Here's an example of what I mean by this. I created a Pinterest Board consisting of the Players of my local team, Barnsley FC.
Each Player is a Pin. Each Pin is a link. The link is back to the Barnsley FC website. There is no reason why the link could not be more directly associated with a merchandizing page where the "Buy Now" buttons are.
Each pin can be shared. The more high profile a player, the more likely the Pin is to be shared. By encouraging fans to share the Player pins, not only to their own Pinterest boards, but to other social media pages, this would mean that the Players' links back to the club's website will end up all over the internet. The Players become the true digital ambassadors of the club.
Moreover, the entire Pinterest board can be embedded not only on the club's websites, but the embed code can be provided for fans to embed it on their own personal sites.
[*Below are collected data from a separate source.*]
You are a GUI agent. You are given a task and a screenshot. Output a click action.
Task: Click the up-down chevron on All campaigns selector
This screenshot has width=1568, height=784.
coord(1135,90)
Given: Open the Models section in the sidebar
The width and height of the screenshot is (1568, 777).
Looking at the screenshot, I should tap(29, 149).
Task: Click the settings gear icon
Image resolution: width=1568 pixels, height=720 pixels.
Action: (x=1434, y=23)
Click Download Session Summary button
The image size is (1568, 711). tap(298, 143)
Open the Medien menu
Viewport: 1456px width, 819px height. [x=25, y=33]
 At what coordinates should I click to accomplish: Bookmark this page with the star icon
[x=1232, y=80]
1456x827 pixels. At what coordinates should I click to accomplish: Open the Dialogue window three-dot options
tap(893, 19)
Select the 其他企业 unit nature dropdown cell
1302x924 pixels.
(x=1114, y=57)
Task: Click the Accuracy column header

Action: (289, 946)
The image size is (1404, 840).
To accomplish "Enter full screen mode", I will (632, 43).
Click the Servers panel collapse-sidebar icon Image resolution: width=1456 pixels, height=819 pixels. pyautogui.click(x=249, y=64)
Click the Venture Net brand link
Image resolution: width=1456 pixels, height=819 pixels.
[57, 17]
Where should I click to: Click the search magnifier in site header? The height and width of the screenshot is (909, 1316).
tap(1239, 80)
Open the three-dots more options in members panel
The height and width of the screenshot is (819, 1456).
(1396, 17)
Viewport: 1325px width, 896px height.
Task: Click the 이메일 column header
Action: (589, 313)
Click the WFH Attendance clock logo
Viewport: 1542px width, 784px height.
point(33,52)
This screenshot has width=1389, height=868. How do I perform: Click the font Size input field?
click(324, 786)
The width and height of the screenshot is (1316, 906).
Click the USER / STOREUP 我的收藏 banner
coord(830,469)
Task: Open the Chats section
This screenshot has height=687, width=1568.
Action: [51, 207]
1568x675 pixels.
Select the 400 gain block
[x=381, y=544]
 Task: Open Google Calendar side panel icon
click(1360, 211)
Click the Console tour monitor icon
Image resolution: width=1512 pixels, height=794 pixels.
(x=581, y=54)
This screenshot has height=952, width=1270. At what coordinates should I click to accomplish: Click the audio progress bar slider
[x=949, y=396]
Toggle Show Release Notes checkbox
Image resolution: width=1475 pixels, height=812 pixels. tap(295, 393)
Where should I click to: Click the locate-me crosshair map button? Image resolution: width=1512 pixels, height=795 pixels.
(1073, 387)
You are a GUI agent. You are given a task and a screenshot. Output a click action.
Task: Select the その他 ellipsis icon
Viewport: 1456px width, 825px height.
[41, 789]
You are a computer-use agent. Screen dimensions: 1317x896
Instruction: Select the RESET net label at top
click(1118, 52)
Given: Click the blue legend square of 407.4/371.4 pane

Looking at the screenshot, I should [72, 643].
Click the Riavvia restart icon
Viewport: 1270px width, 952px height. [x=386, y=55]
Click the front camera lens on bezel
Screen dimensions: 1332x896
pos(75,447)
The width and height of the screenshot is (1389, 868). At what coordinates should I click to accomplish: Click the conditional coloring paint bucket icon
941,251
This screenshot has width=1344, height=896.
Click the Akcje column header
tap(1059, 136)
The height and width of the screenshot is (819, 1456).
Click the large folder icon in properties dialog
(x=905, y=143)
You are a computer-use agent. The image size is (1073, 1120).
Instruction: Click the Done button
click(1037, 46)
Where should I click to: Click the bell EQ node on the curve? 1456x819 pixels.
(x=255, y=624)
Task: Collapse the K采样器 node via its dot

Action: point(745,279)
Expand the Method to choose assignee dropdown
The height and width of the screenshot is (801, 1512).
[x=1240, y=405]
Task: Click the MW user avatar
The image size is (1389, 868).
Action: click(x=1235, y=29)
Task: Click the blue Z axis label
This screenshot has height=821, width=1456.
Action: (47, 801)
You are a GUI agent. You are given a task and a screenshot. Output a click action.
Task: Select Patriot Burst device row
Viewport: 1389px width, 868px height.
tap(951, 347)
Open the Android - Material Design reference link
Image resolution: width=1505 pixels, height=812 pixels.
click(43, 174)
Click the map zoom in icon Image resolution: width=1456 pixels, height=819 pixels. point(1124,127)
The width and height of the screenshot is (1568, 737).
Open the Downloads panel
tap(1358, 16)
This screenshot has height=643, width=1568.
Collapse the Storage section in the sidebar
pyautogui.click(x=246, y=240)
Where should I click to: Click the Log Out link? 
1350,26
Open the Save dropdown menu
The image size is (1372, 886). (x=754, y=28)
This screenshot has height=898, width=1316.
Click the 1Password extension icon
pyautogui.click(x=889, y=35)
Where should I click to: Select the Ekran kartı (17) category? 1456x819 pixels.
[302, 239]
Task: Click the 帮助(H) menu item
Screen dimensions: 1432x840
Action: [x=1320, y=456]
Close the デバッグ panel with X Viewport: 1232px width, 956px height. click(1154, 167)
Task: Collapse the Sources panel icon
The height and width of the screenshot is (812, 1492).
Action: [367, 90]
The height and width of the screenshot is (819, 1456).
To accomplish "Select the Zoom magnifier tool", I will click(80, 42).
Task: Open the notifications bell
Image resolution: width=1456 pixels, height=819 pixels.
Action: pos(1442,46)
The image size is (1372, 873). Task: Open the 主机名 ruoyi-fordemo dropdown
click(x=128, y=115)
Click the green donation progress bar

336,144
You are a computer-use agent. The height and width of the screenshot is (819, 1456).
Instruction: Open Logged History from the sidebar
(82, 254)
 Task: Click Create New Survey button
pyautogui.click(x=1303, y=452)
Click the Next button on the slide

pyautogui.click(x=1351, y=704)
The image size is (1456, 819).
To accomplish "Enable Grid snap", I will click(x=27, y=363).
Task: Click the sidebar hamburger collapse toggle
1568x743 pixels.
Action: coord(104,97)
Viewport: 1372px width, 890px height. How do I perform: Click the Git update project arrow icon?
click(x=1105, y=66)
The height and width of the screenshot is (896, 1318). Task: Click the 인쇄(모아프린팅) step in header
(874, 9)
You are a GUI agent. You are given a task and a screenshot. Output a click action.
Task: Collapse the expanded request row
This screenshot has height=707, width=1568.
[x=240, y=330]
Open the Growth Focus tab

There are many ways in which this can be gamified too. In my simple demo I have only included the Player's names in the pin descriptions. There is no reason why their stats could not be included also, enabling "Top Trumps" type games. Or all past Player's could also be included and competitions to build the fantasy dream team of all time ran.
This would also scale to league level, with each club maintaining their own boards on a League account.
This is just for illustrative purposes, and these concepts are not limited to Pinterest, for example Google+ Collections, LinkedIn Showcase Pages and Carii Communities could also be bought into play.
While I have picked a local Soccer team, the ideas are also applicable for any Sport, of course and can be woven into more complete strategies which exploit the vast content on which any sporting business sits.